ABSTRACT

This chapter examines inequalities arising from ethnicity in a rural context. It identifies how different factors, including recent patterns of international migration and historical legacies of ethnic diversity, intertwine to produce multicultural rural areas. First of all, an overview of the significance of the ‘ethnic’ label is presented, recognising its limitations and also its usefulness. Having established this context the review proceeds by highlighting the way in which rural ethnic inequalities are measured. The processes that produce inequalities among ethnic groups are examined, with particular attention to migration and space and place but mindful of historical legacies along with economic transformations and associated recent migration patterns.

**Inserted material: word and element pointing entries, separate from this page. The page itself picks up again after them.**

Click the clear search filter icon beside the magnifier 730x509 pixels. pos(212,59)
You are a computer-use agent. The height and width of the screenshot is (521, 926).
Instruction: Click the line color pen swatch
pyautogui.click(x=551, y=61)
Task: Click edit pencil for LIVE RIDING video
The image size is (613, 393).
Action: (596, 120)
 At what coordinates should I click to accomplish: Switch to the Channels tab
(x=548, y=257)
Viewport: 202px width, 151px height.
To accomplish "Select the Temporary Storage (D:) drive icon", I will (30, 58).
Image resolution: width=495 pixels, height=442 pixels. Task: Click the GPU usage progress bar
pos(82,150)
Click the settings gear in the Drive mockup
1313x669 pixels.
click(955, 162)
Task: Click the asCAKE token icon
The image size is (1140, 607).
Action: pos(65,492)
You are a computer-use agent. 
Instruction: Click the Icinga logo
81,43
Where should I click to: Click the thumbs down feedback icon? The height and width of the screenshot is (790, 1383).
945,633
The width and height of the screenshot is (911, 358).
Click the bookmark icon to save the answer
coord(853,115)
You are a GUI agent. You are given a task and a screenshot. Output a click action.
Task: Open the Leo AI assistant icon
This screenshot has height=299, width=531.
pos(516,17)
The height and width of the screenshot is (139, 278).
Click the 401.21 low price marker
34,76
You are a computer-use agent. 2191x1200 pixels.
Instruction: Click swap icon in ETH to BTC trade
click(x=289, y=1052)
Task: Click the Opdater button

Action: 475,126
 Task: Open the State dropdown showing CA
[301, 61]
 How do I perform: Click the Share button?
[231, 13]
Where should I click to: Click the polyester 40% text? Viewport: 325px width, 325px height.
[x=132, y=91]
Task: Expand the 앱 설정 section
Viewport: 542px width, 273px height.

One of the problems in classifying social groups by ethnicity, gender, migration status and so forth is that it can leave individuals in certain groups open to manipulation by more dominant groups (Massey, 1994; Waters & Eschbach, 1995; Eide, 2010). This overlooks important nuances within and between groups and fails to pay attention to the way different aspects of identity intersect, but perhaps more importantly it ignores the fact that ethnicity, like other aspects of identity, is socially constructed (Jenkins, 2014). It is formed through ever changing, social interaction (Bauman, 2004), shifting according to many other factors including culture along with individual experiences, expectations, qualifications and socioeconomic status (Barnard & Turner, 2011). Thus different groups continue to ‘change shape’, altering their social identity according to particular circumstances (Waters & Eschbach, 1995, p. 420). For example, migrants wish to belong rather than remain solely within a static social group, often with essentialised identity (Probyn, 1996). This desire can give rise to hybrid identities and in certain circumstances migrants may use double frames of reference as they position themselves in a new destination (Nowicka, 2012 in Nowicka, 2014). Ethnicity is therefore one aspect of ‘identity as transition’ (Fortier, 2000, p. 8) with symbolic representations produced, reproduced and transformed over time (Waters & Eschbach, 1995).